Monday, February 10, 2014

Elizabeth Bachinsky's The Hottest Summer in Recorded History

“Living in houses lets me know
what it is like to live
in houses. The very best houses
(yours) have art on the walls
that I can look at and know
what it is like to look at real
art. Something real made
by someone real ... “

So begins “Other Poets’ Houses”, a poem, one of the few, in Elizabeth Bachinsky’s 2013 The Hottest Summer in Recorded History, not addressed to a relative or poet-friend. Frank O’Hara staked his claim on the personal-messaging persona, but though O’Hara is wildly overrated (and poorly imitated), he at least varied his output with unique conceits and creative idiosyncrasies that outran their insular affections. The lines quoted above have the affection of banality meeting dullness against a background of grey. Ah, but the tone!, one might interject. And it’s true, the voice, as the poem wanders from room to room, works inward in a faux-naive mix of subtly inflated wonder and sadness. So if it’s an improvement over the (sincere or ironic, or sincere and ironic) “know/what it is like” opening, it’s a case of pick your poison and hope for a Hail Mary pass completion later in the book (if it’s not too rude to ask of it in the next poem). That irritating tone, though, prevails. Actually, one of two. Cute/sassy, or cylinder-misfiring serious.

To the former, which make up a majority of the poems (these are, after all, private letters to friends): “Occasional Poem for bill bissett, August 21, 2011” is a verbose, even-toned loving rumination on ... well, on bill’s personhood and work, “THE GREATEST/POETRY because I loved how the words were all over/the place and spelled wrong”. She was fourteen – (there is little change in persona to vary  the recording monotony of the “I” throughout the book) – at the time, but as the meandering anecdotes pile up like potato peels nudging towards the garburator, the reader notes her continued admiration for “MAGICAL” bill who “gave me a Halls/cough candy, which was great because fire is stressful/and Halls are so soothing”. I realize the tone is in loving mimicry of the holy simpleton which is bissett, but how about those words “great” and “so stressful” for precision.

And that’s what’s most frustrating about Bachinsky’s poetry. The direction is all over the map. Precision and worthy material, one concludes after reading Hottest Summer, are so yesterday, but she’s also been praised for gritty realistic narrative in her earliest (and best, though still prosaically deadening) Home of Sudden Service.
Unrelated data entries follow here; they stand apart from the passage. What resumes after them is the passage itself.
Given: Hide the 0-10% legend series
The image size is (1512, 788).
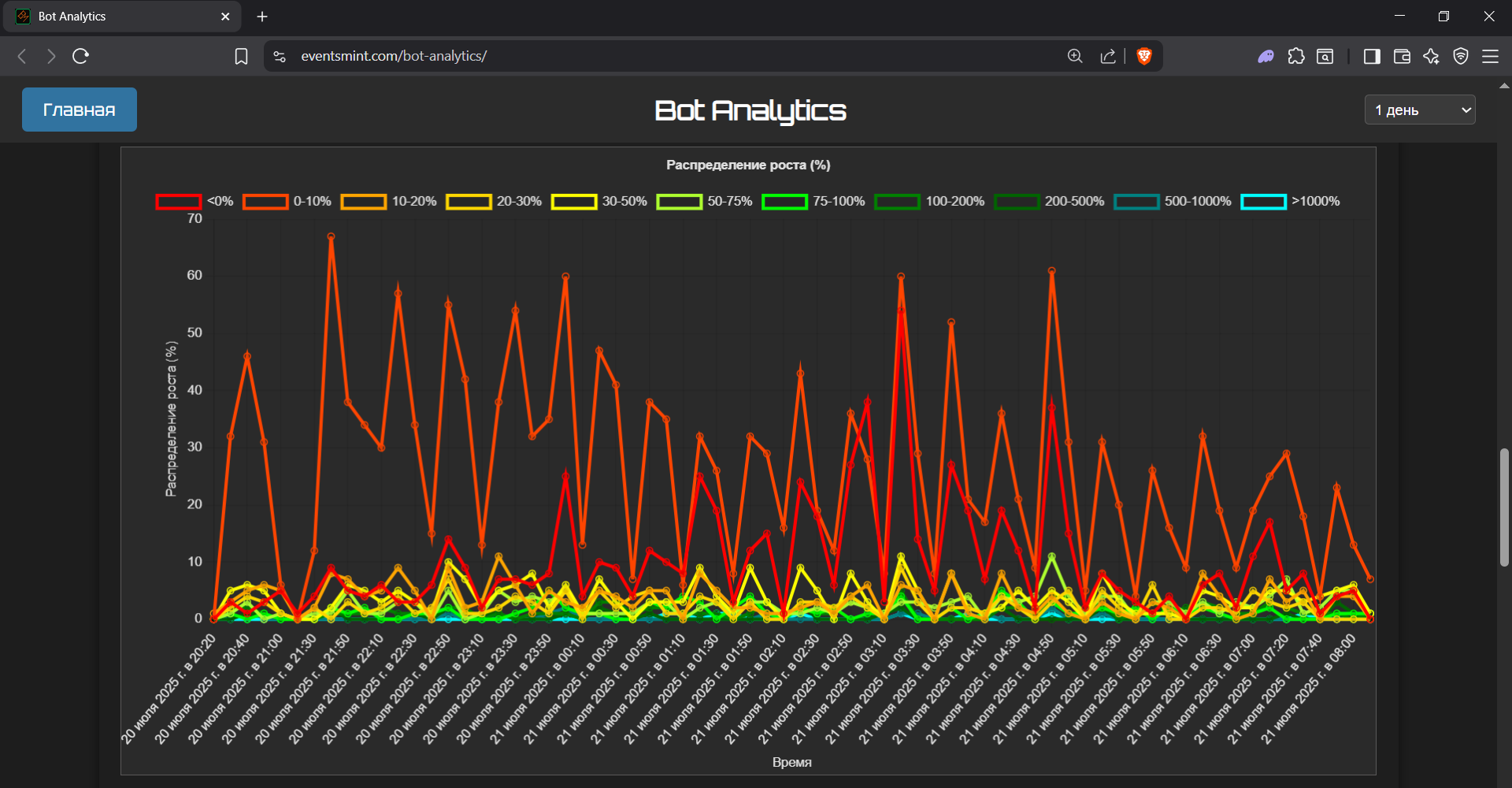Looking at the screenshot, I should pos(287,202).
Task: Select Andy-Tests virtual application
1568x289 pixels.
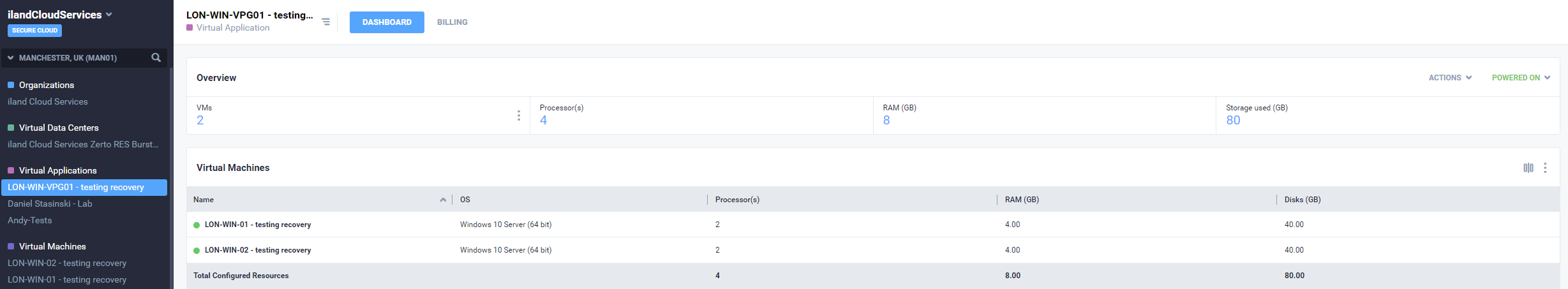Action: point(30,220)
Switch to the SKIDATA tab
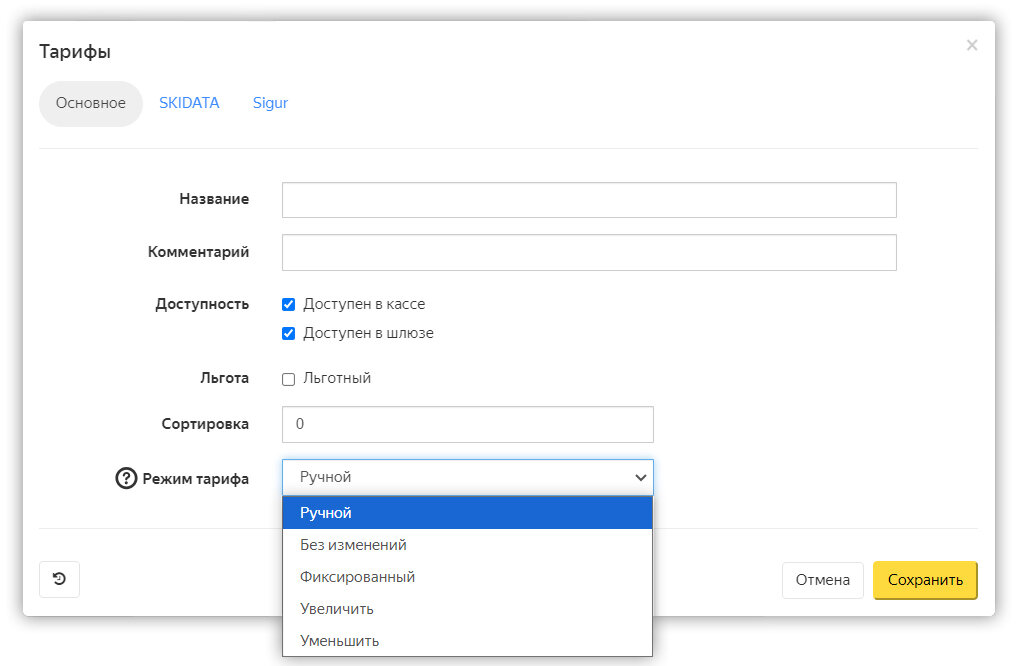This screenshot has width=1021, height=666. [x=189, y=103]
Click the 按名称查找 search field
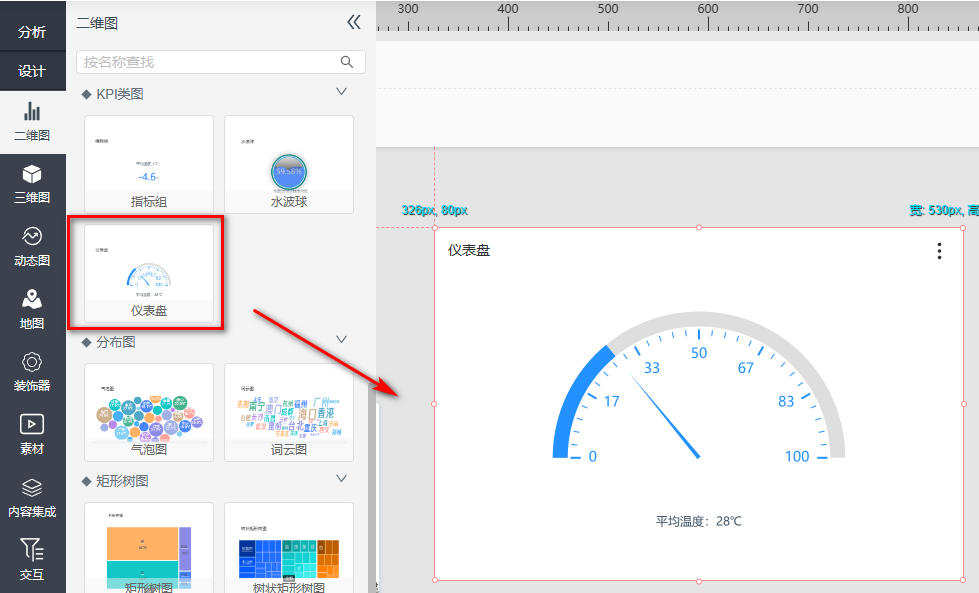 (208, 62)
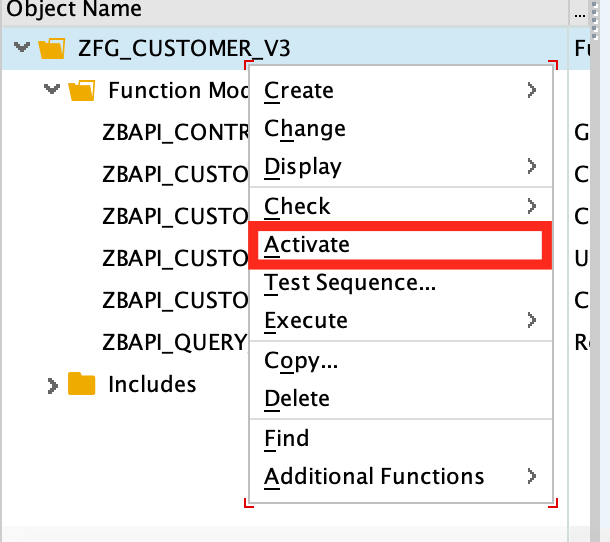
Task: Collapse the Function Modules folder
Action: click(x=53, y=91)
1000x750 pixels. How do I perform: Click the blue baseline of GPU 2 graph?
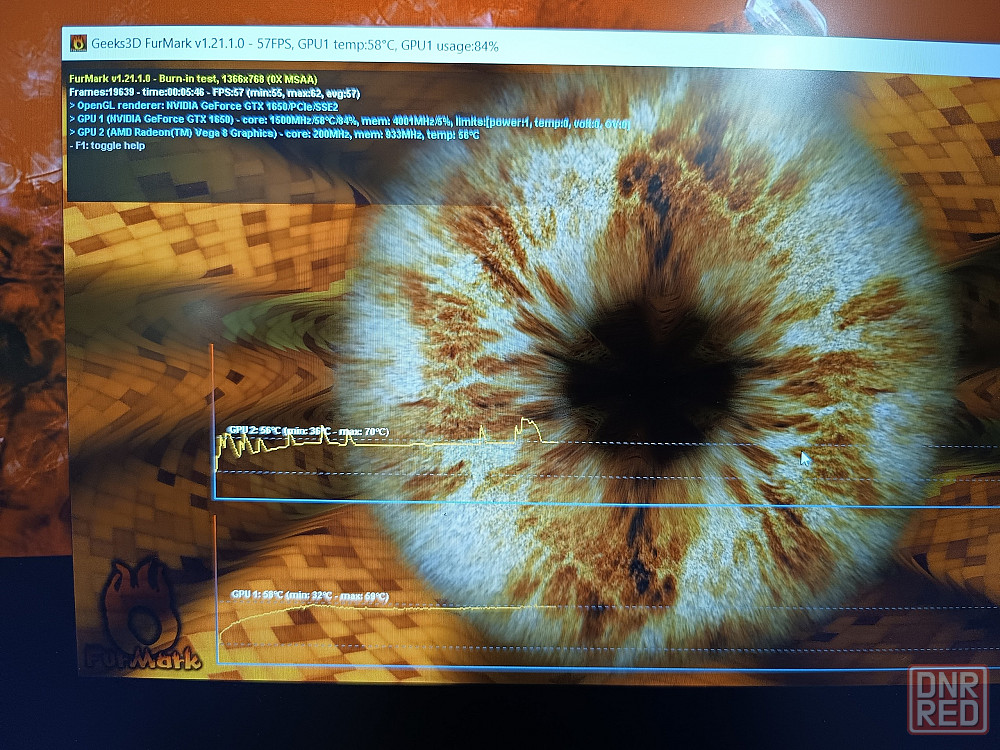pyautogui.click(x=500, y=502)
There is no hybrid poem that reconciles this. Or if there is to be a way around it, through it, the skill required would have to be on an obverse vertigo-inducing higher level.

Six split-up poems, or texts, or answering machine tape messages, or phone blurts, are interspersed throughout the volume. The acknowledgements enlighten us that “David” is poet-friend Dave McGimpsey. I won’t repeat much of the recording, but I’ve overheard wittier conversation while queuing up at a 3 a.m. 7/11. And if wit wasn’t the point of those six pages, what was? Well, like George Bowering’s various poem-memoirs, it’s a present to that friend, and to a lesser extent, to a narrow circle of literary knockabouts. Others can bugger off if they haven’t closed the book at the first “4:50 pm: David – Davey in the hizzy. How you, darlin?”

But it’s not all cut-ups and back rubs. At some point, when collecting this material, Bachinsky may have tallied up the suitors and realized the resulting MS needed a slight tug in the opposite direction, gravitas by way of a canonical name-check. A pre-email ghost. “The Mountain” (after A.M. Klein) belongs to that smaller subset of cylinder-misfires. In invoking Klein, the lyrical stakes are raised, and one hand after another – King-high, two twos, ten-high – spreads out in a losing procession: “cover and canopy of youth” (cover and canopy?), “grows dark”, “suddenly spill”, “made bright”, “still/rests in the leaves”.

Books of this sort must be a blast to write and compile. Friendships consolidate and literary paths are cleared. But the reader outside the hand-holding inward-facing circle shrugs and moves on. Not that that matters to the community, of course.